26 Oct Experienced Happiness and Remembered Happiness: Having It Both Ways
Yet again, Psychology Today has published a fascinating article on happiness. In this story, Chris Peterson, one of the world’s most renowned and respected positive psychologists, writes about the difference and benefits of experienced happiness and remembered happiness. Read an exerpt below and enjoy…
by Christopher Peterson for Psychology Today
…when I was asked to join a research team embarked on something different, an approach we call positive psychology that calls upon the field to study those things that make life most worth living. The typical concerns of psychology with healing wounds are laudable and will remain as long as there are wounds to heal, but there is so much more to life than mitigating problems and easing someone out of a diagnostic category. Unfortunately, psychology has often little to say about the rest of life, and positive psychology tries to redress this balance by studying happiness and fulfillment, positive emotions, the state of flow, strengths of character, talents, passions and callings, and the various institutions – friends, families, schools, workplaces, religions – that enable flourishing
For our purposes today, I would like to draw on work within positive psychology on happiness. Princeton psychologist Daniel Kahneman has made an important distinction between two types of happiness: (i) happiness as we experience it on a moment-to-moment basis; and (ii) happiness as we remember it after-the-fact.
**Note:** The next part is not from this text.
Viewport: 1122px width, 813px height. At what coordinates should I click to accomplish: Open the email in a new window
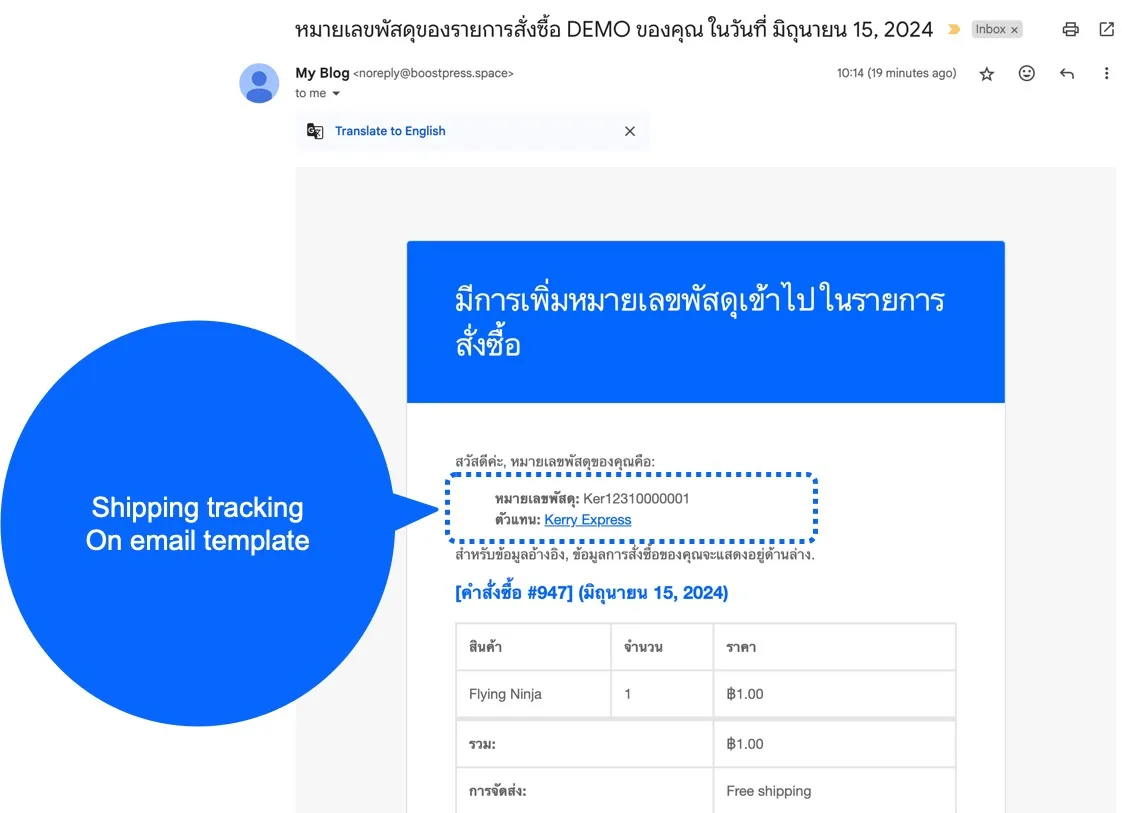[x=1106, y=29]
Experienced happiness and remembered happiness are of course related-they correlate about .50 – but they are not identical. Kahneman uses the example of someone who attended a wonderful concert. At the very end of the concert, the musician misplayed a note – terribly. Kahneman recounts the reaction of someone in attendance. ‘It ruined the entire experience.’ In point of fact, the experience had already happened, and it had been wonderful. What had been ruined was the memory of the experience.
Much of the happiness research in positive psychology relies on life satisfaction surveys and as a result studied remembered happiness. Kahneman himself seems to privilege experienced happiness, wondering how well research on remembered happiness applies to experienced happiness.